Input material below:

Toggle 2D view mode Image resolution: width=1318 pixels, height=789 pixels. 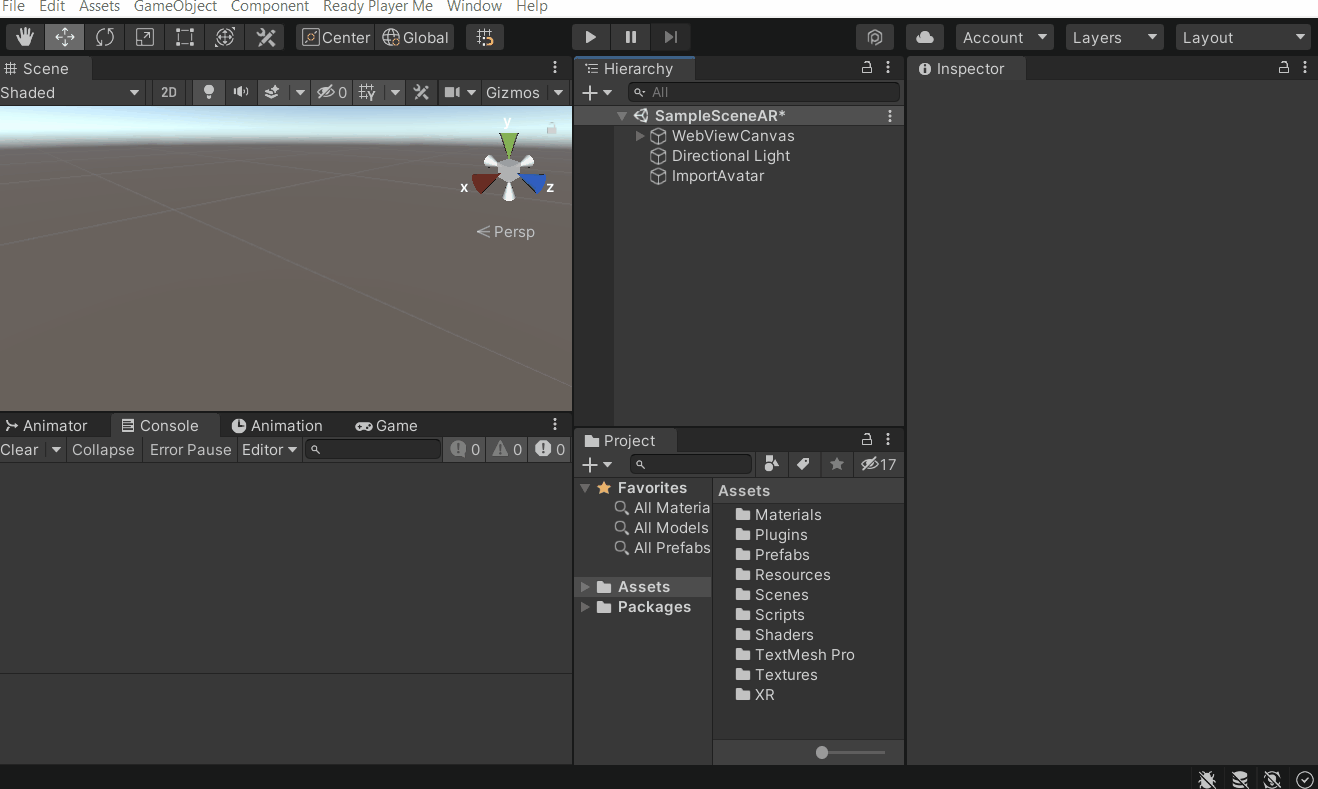pos(169,92)
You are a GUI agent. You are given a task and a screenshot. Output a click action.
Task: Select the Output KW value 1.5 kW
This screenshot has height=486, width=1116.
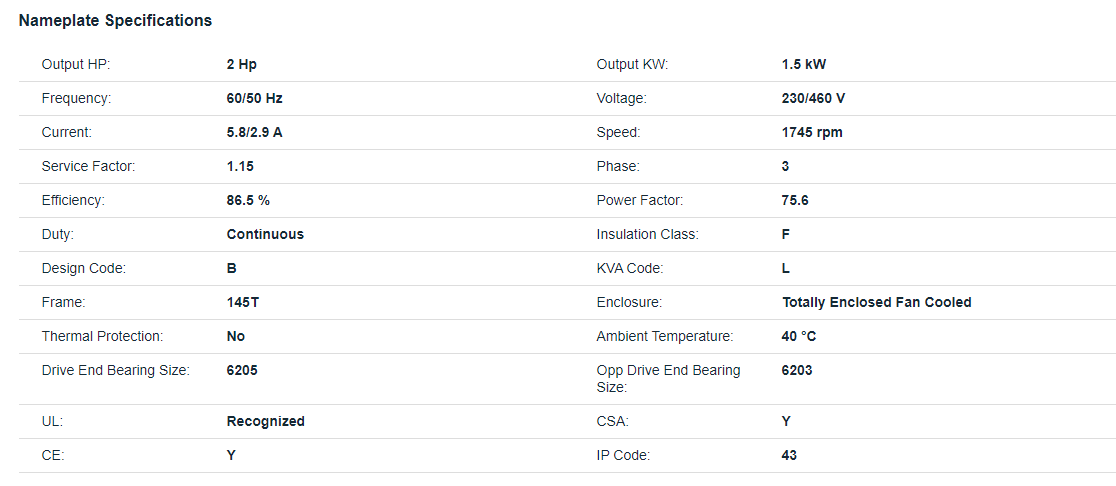804,65
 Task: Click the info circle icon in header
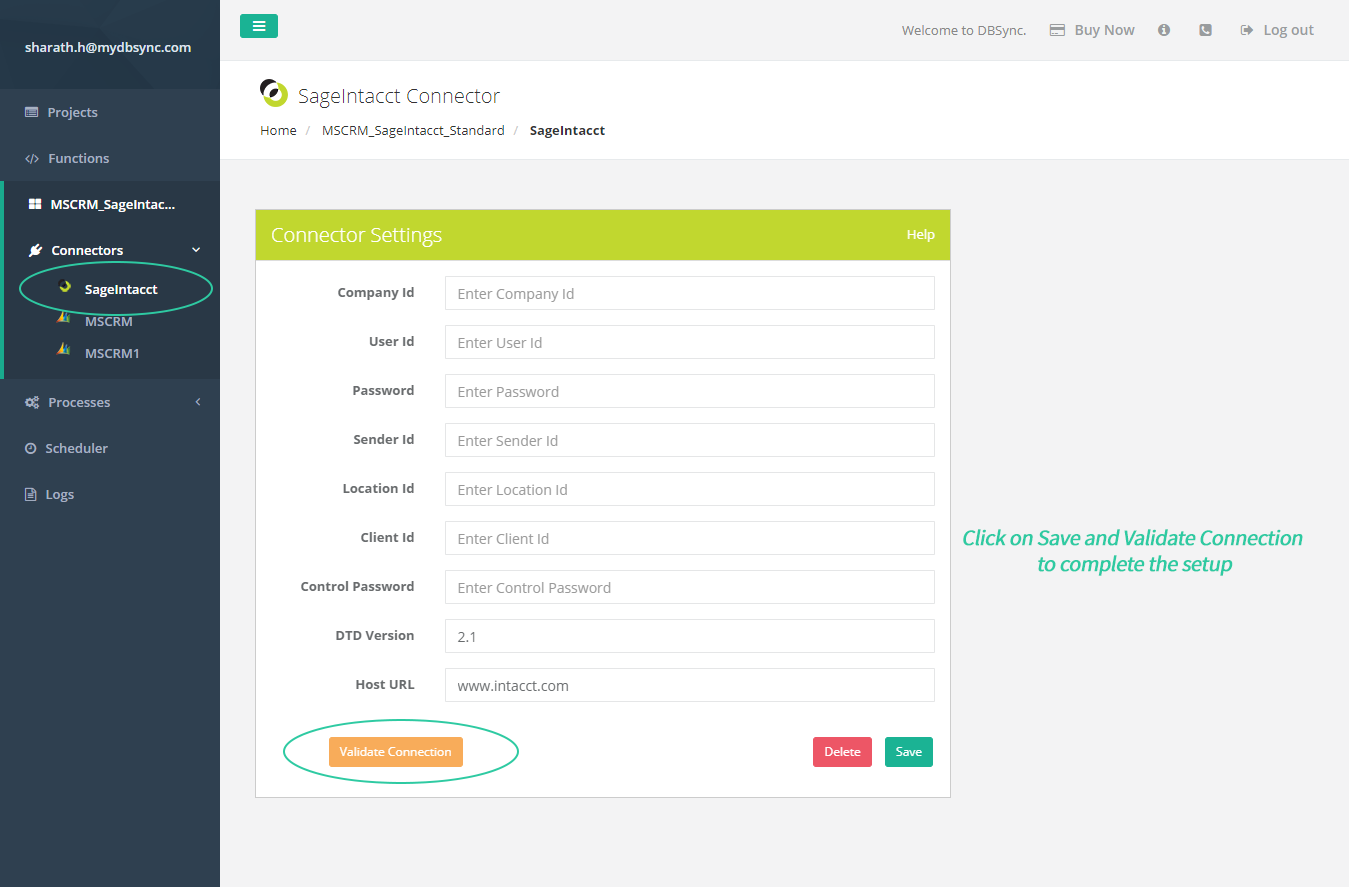point(1164,30)
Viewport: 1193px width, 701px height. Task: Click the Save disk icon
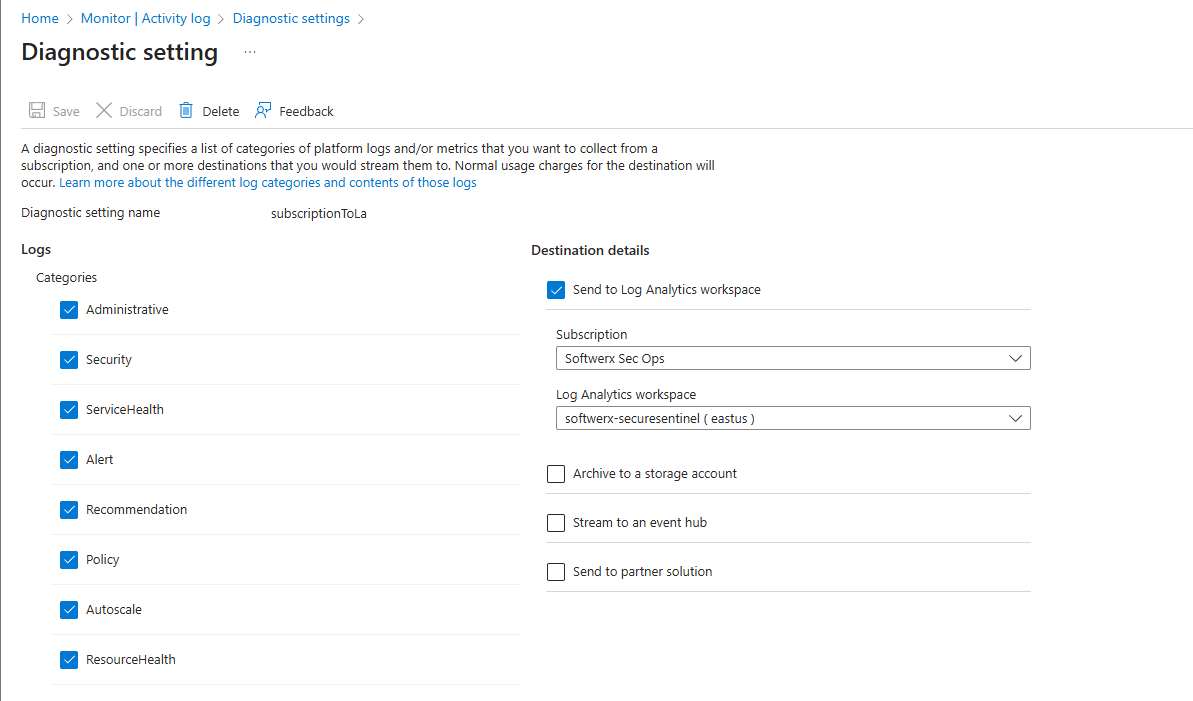[37, 111]
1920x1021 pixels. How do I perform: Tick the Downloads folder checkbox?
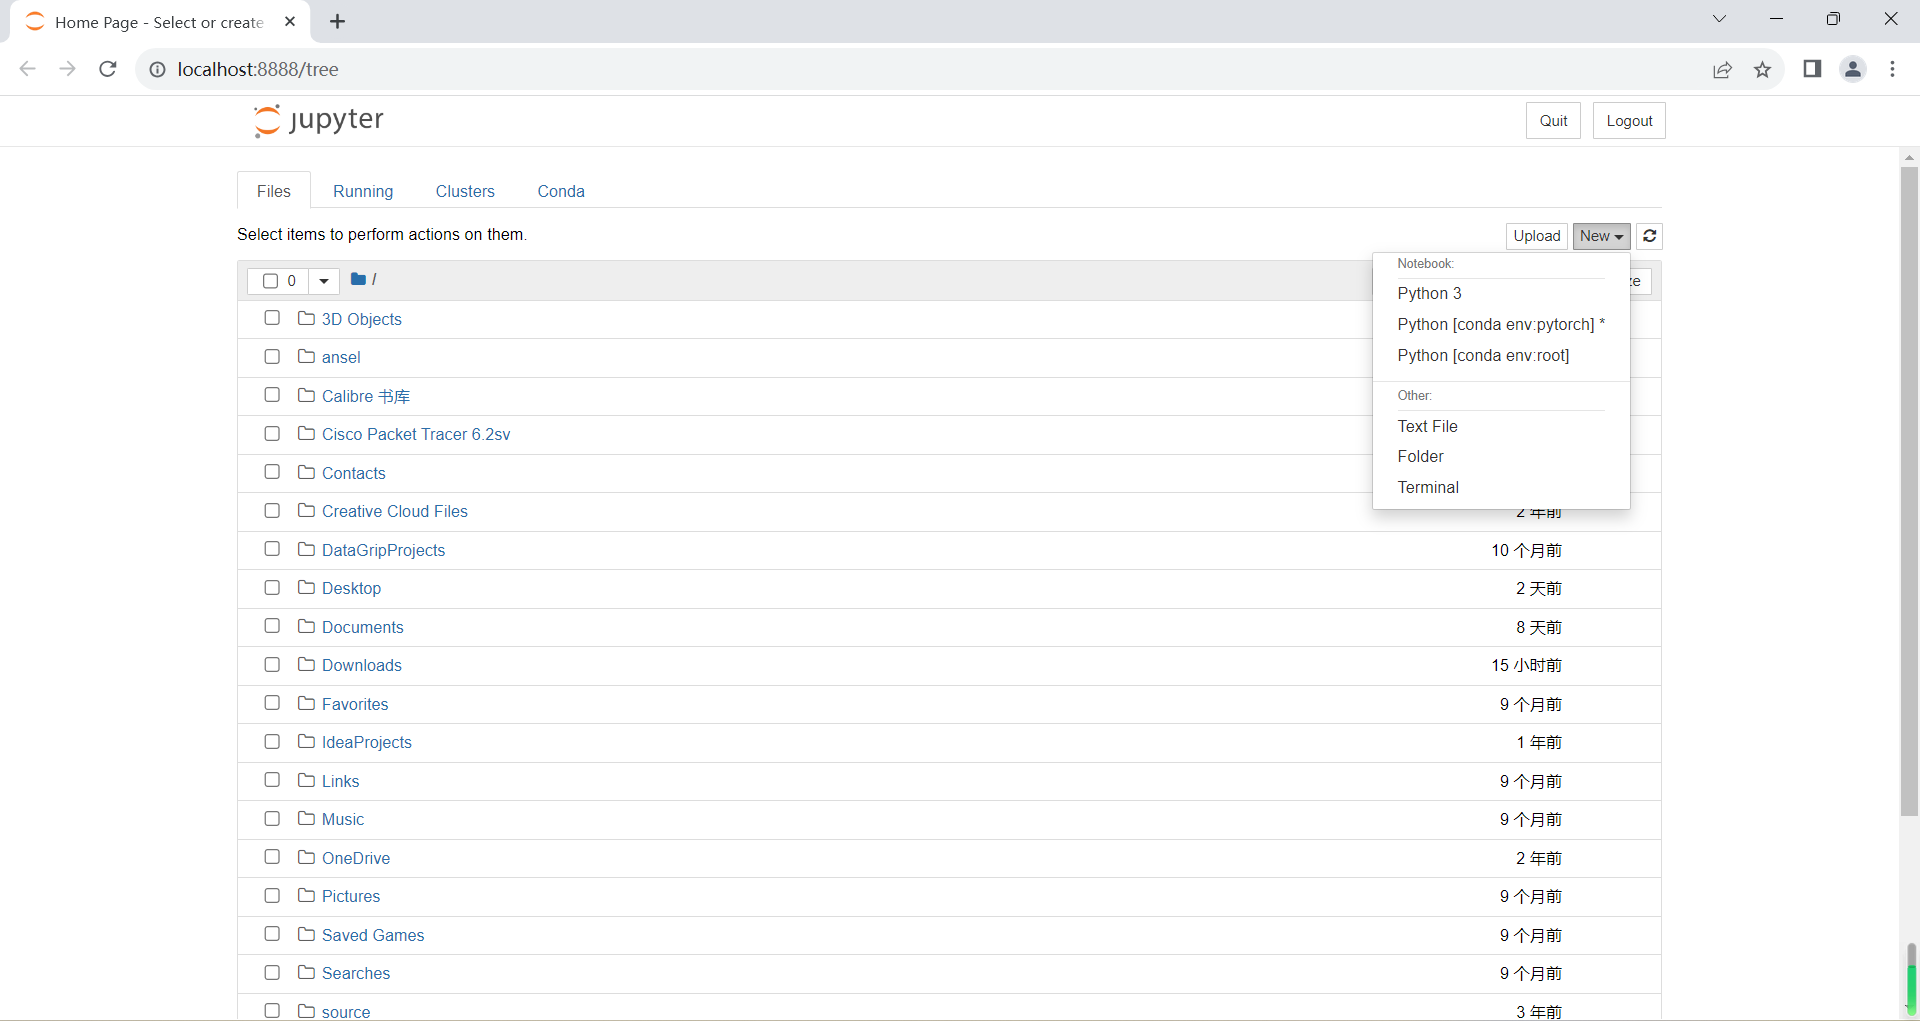coord(272,665)
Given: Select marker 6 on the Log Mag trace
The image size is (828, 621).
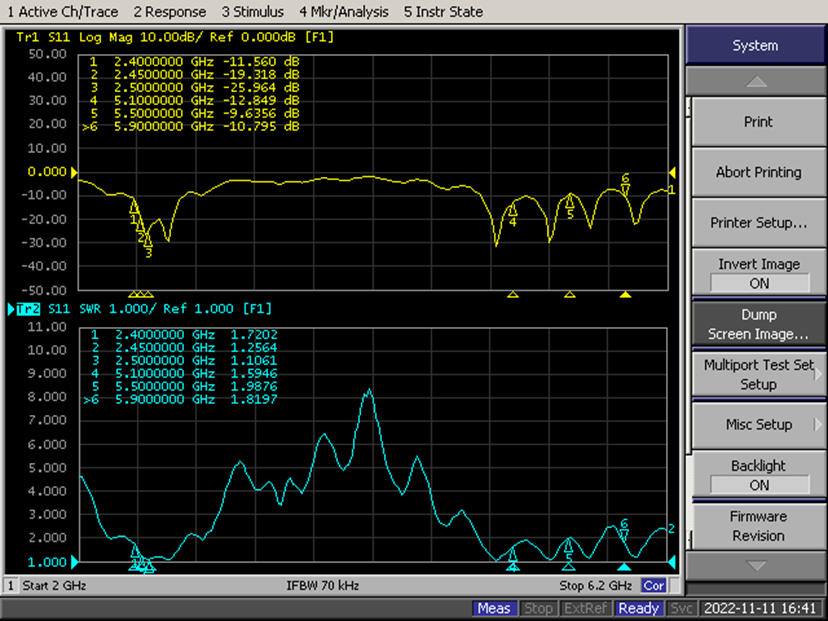Looking at the screenshot, I should (x=626, y=186).
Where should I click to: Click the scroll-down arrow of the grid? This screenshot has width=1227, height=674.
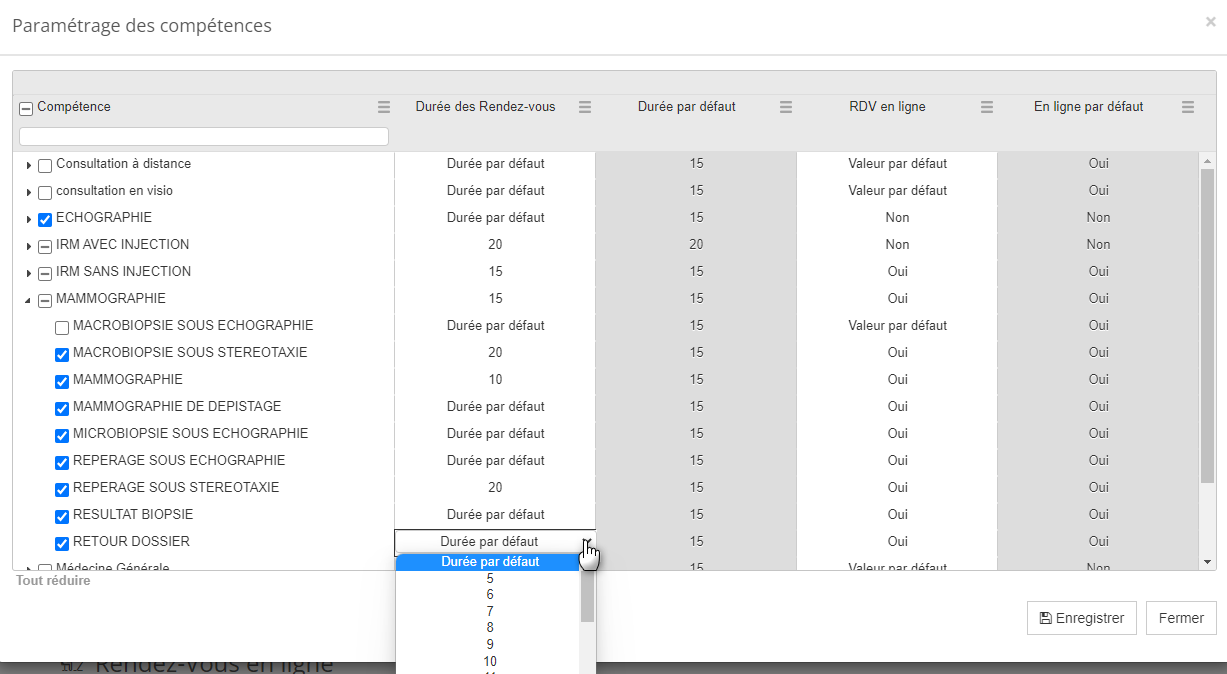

End of Input material.

Prompt
A single number is required: the count of lines in the material above that contain the word "Select".

Answer to the exercise
2